● **ACTION ITEM**: In which lines of the data does the string "cell" appear? Copy every one.

══ DATA ══

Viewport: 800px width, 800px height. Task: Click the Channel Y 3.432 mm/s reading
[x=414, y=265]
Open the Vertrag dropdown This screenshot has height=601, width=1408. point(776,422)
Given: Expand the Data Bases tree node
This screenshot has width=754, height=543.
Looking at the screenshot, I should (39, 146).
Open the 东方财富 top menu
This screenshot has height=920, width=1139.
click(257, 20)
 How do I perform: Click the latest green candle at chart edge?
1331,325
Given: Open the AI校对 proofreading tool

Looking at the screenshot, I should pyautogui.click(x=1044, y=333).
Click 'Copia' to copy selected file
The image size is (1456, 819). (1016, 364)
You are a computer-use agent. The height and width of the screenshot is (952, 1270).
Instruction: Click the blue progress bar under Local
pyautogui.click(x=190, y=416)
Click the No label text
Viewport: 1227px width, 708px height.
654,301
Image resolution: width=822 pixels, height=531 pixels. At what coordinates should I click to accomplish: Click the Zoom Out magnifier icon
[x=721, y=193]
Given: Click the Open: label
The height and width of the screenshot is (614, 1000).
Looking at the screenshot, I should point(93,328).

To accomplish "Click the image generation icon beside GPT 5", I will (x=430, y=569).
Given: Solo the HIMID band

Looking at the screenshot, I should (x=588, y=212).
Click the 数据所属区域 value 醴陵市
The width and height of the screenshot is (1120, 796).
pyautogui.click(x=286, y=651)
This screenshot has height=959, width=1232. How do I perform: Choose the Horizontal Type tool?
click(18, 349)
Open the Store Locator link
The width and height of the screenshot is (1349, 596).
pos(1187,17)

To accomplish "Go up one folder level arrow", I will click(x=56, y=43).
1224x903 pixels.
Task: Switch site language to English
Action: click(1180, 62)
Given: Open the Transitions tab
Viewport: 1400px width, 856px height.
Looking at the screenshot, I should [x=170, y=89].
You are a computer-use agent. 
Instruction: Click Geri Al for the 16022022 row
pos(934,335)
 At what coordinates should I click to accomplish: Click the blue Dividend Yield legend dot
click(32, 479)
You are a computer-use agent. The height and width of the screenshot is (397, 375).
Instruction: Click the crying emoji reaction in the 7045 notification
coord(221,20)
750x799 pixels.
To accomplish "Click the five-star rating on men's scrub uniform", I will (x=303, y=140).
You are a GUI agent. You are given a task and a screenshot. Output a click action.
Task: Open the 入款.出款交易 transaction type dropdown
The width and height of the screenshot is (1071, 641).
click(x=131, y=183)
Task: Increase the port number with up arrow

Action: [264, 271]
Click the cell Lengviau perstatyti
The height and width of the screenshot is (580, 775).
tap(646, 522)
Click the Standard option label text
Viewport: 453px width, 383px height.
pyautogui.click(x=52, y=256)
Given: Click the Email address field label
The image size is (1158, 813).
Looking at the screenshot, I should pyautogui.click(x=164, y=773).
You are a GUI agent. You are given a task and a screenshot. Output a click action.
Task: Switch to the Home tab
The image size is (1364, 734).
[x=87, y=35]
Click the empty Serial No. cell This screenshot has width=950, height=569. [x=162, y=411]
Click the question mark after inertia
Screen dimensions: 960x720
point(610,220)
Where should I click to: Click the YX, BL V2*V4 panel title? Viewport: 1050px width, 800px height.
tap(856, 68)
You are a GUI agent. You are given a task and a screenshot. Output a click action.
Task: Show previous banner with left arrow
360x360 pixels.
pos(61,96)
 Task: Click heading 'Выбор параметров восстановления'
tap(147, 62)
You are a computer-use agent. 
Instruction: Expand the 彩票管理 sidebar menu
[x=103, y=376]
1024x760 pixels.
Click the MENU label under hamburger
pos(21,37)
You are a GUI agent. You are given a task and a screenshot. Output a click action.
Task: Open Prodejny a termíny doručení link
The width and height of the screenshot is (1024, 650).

═══

● **COMPLETED EXERCISE**:
Click the cell Lengviau perstatyti
Click the empty Serial No. cell This screenshot has width=950, height=569. [x=162, y=411]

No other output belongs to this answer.